» PROBLEM TO SOLVE:
Copy out every line of the records where the string "will" occurs.

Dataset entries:
___
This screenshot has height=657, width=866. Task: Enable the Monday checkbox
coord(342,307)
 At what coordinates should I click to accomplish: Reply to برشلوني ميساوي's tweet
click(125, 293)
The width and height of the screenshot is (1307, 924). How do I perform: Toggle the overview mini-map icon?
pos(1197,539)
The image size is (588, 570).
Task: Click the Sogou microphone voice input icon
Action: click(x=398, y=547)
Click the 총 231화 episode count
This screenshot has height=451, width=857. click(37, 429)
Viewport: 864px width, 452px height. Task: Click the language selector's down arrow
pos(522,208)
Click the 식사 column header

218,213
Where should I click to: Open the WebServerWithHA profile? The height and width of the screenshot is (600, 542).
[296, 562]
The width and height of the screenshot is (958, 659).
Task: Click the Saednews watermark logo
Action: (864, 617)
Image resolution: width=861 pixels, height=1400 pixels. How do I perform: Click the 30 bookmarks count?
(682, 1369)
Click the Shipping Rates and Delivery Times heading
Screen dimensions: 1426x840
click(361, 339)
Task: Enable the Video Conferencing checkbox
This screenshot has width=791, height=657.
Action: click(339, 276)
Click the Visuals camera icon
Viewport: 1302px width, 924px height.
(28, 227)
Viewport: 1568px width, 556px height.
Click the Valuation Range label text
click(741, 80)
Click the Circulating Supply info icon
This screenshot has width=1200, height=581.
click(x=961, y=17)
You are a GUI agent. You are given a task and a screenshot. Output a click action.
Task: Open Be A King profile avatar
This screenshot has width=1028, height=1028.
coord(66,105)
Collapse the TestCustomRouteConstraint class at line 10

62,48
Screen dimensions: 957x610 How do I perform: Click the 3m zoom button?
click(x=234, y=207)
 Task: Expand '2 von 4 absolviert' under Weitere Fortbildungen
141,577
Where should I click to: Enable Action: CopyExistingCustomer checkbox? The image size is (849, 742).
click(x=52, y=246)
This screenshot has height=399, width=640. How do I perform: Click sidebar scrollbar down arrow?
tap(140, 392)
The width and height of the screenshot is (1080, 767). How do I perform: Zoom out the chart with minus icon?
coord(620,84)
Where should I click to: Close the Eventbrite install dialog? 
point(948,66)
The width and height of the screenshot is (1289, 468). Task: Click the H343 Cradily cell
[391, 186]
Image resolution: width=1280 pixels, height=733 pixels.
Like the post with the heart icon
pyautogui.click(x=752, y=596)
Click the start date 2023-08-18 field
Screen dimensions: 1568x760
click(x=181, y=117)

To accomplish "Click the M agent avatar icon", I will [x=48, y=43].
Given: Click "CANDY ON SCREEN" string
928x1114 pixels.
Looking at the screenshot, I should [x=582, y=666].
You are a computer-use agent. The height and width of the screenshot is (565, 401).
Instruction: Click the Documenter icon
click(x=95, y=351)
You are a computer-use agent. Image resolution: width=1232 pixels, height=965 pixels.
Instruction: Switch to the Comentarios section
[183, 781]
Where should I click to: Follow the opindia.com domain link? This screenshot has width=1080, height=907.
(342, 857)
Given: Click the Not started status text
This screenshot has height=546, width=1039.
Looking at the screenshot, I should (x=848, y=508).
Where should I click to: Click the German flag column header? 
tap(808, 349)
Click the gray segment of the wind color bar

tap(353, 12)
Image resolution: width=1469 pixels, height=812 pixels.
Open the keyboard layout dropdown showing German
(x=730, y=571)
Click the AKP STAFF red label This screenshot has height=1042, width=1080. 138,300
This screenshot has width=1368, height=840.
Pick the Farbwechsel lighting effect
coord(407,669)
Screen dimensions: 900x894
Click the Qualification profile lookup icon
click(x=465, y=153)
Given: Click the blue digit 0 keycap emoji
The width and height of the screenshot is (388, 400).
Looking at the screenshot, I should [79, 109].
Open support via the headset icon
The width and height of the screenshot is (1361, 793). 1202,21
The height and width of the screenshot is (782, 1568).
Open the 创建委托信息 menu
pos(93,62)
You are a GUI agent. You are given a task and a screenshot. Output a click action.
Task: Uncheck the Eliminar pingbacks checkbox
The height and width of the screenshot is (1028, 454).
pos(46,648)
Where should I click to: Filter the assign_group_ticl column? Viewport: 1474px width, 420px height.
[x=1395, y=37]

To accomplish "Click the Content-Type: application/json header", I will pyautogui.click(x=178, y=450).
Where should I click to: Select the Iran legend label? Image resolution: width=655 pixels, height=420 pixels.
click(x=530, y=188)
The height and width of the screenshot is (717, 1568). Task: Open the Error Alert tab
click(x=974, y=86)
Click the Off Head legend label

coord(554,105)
___
» EXPECTED ANSWER:
To accomplish "Click the M agent avatar icon", I will [x=48, y=43].
To accomplish "Click the Content-Type: application/json header", I will pyautogui.click(x=178, y=450).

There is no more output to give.